Step 2: Create VNets
We have created below VNets :
Step 3: Create VPN Gateway
We have created VPN Gateway in each VNet, under the gateway subnet. These VPN Gateways would be used while configuring Site-to-site VPN connection.
- You can create only one VPN Gateway per VNet. Even if you want to create multiple S2S connections to connect your VNet with other VNets and on-premises, you have to use that single VPN Gateway within that VNet.
- The VPN gateway must be within Gateway Subnet. Please do not create any other resource under Gateway Subnet, and please do not try to rename that subnet.
- Select VPN Type as Route Based.
- BGP is not enabled.
- Azure VPN gateway comes with multiple SKUs, here we have selected VpnGw1.
- The VPN Gateway must have one Public IP, which Azure will automatically provide during creation. This Public IP address will not be changed unless you are deleting and re-creating the VPN gateway.

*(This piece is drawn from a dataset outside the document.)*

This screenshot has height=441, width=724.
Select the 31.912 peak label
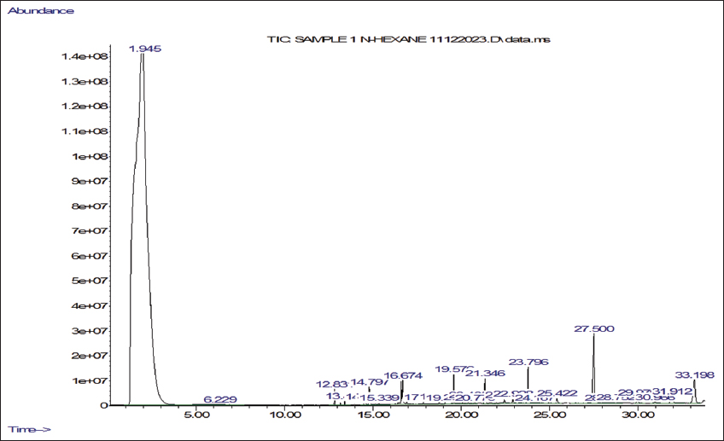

- By default, Active-Active mode is disabled. In general, this should be fine because by default Azure VPN gateway has a hot standby, and creates two service VMs per VPN gateway.
Step 4: Create Local Network Gateway
**Local Network Gateway represents the VPN Gateway of the opposite side. We can call it a local representation of the remote VPN Gateway, which is configured on the other side. **
So for each Site-to-site connection, we need a local network gateway, which will represent the opposite side VPN gateway.
For a site-to-site connection between A & B, this is how the connection is actually configured:
- From location A: VPN Gateway of A and Local Network gateway of B (created at location A)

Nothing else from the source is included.